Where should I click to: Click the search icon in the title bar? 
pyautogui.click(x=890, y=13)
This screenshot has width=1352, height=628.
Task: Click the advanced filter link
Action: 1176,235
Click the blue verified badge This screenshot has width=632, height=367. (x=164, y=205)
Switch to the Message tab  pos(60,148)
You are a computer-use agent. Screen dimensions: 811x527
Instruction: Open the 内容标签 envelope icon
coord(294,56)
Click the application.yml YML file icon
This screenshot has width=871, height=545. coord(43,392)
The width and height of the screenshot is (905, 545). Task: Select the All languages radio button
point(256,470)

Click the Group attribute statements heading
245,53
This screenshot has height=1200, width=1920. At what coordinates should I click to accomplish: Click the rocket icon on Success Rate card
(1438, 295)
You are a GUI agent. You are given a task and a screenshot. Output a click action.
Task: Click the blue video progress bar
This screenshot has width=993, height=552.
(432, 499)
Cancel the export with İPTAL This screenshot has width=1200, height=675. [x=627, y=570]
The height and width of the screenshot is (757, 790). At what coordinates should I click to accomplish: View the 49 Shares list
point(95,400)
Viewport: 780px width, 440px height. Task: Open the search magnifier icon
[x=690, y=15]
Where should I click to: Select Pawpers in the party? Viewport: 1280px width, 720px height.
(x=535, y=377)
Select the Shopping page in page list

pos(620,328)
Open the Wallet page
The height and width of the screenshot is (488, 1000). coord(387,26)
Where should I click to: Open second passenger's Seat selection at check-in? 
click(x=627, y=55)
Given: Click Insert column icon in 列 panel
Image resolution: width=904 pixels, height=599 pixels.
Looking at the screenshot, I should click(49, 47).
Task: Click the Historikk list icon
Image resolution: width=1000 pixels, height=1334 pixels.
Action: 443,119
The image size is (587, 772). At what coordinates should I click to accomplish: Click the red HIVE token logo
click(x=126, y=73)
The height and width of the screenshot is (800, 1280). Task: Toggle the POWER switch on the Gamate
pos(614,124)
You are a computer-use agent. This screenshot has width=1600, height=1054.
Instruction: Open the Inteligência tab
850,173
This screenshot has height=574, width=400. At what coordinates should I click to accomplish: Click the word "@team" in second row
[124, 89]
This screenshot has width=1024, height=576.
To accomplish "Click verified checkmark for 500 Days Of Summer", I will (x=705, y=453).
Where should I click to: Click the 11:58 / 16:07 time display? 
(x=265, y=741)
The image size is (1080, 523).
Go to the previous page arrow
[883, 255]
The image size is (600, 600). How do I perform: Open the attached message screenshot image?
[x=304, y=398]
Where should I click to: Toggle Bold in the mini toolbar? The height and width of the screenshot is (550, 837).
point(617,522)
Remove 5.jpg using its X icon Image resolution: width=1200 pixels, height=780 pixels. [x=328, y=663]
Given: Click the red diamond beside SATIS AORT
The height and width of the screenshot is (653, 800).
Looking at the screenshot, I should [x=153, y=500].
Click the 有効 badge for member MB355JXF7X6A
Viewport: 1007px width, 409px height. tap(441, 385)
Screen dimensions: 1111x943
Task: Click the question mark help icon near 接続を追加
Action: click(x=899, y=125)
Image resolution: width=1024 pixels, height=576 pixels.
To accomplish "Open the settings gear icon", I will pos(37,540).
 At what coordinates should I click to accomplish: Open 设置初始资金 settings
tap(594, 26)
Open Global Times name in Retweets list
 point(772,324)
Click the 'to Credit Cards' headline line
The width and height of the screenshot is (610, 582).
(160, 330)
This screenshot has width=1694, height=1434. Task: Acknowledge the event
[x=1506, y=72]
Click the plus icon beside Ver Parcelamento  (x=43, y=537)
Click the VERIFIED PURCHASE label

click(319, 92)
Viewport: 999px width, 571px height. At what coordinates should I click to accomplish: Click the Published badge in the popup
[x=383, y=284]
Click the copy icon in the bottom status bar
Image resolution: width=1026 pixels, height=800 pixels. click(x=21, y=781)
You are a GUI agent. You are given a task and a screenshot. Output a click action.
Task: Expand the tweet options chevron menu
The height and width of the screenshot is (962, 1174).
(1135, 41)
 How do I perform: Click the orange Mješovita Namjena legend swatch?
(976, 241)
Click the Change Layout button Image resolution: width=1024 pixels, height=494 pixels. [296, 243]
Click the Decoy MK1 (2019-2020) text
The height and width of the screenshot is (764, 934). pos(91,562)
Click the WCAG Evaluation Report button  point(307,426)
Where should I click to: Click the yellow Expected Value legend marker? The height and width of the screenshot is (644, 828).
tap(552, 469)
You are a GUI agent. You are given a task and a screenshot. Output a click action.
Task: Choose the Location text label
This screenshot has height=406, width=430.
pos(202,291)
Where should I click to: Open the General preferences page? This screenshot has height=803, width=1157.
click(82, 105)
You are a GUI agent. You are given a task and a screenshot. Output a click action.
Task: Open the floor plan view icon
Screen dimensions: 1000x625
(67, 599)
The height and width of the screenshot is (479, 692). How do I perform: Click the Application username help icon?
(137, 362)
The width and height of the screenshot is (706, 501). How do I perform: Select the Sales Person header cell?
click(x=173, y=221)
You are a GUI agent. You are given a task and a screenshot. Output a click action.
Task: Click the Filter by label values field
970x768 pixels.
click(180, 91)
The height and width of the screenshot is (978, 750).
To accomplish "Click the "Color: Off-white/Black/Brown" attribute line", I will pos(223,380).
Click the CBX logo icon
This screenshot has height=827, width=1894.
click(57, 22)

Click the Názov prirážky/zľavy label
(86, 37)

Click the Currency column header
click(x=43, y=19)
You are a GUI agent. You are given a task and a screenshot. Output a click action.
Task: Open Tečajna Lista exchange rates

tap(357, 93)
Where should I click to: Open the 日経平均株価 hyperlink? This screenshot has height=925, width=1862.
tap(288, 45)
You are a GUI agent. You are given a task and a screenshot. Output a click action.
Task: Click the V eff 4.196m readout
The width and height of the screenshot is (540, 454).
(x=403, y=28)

◇ ◇ ◇ ◇ ◇ ◇ ◇

#### TASK GOAL:
Write out again exactly the lines that run from the one holding "The width and height of the screenshot is (540, 454)." through the last line of the data; omit all other lines.

#### TASK RESPONSE:
The width and height of the screenshot is (540, 454).
(x=403, y=28)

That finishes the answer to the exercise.